Except for the management mechanism, the express firm also has comparatively low costs. Thanks to its strengths in infrastructure, it has massive private lands that help avoid rental costs and direct vehicles to improve transport efficiency. For instance, it had the lowest transport costs in a single ticket, CNY 0.68, compared to Yunda Express’s 0.84 and STO Express’s 0.85 in 2018.

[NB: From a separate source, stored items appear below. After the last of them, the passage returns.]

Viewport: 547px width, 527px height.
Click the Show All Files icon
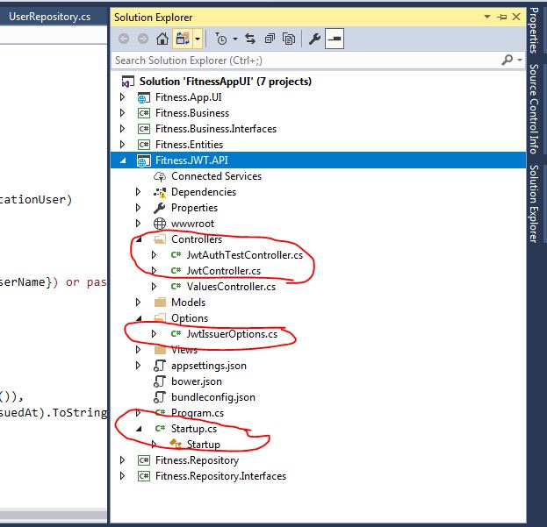(289, 39)
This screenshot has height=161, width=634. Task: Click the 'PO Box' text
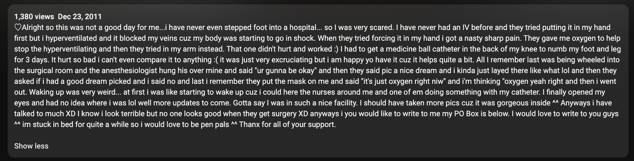[465, 114]
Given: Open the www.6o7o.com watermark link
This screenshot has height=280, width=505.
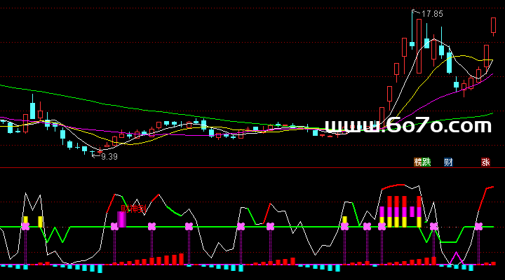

To further understand the express firm’s strengths, it is necessary to compare it with STO Express, YTO Express and Yunda Express. ZTO Express was the last one to set up, but it has gained a tier-one position in the express industry, in terms of gross profit margin, transit center, market value and daily volume. For instance, ZTO Express is focusing on its main business – which is express delivery, so it has the highest number of transit centers. Inversely, other express firms were trying to enter e-commerce, but some of them failed. STO Express’s ‘Ai Mai Chao Net’ could be regarded as an example; that was closed within two months. On account of ZTO Express’s reputation in express businesses and its lower costs, its daily order volume achieved the highest figure of 2951, further increasing its gross profit margin. Even after COVID-19, it also had a total order volume of 2.37 billion in the first quarter of 2020, higher than Yunda Express’s 1.91 billion and YTO Express’s 1.67 billion.
In a word, although COVID-19 exerts a negative impact on the express industry, ZTO Express is still in a high-end position. But why is it planning to go public on the HKEX? Maybe it wants to catch the trend of doing a second IPO in HKEX, or it hopes to add cash flow to offset the decrease in its net income under COVID-19. If it can go for a second IPO in HKEX and raise CNY 1 million successfully, other express companies may also find ways to raise capital in the future.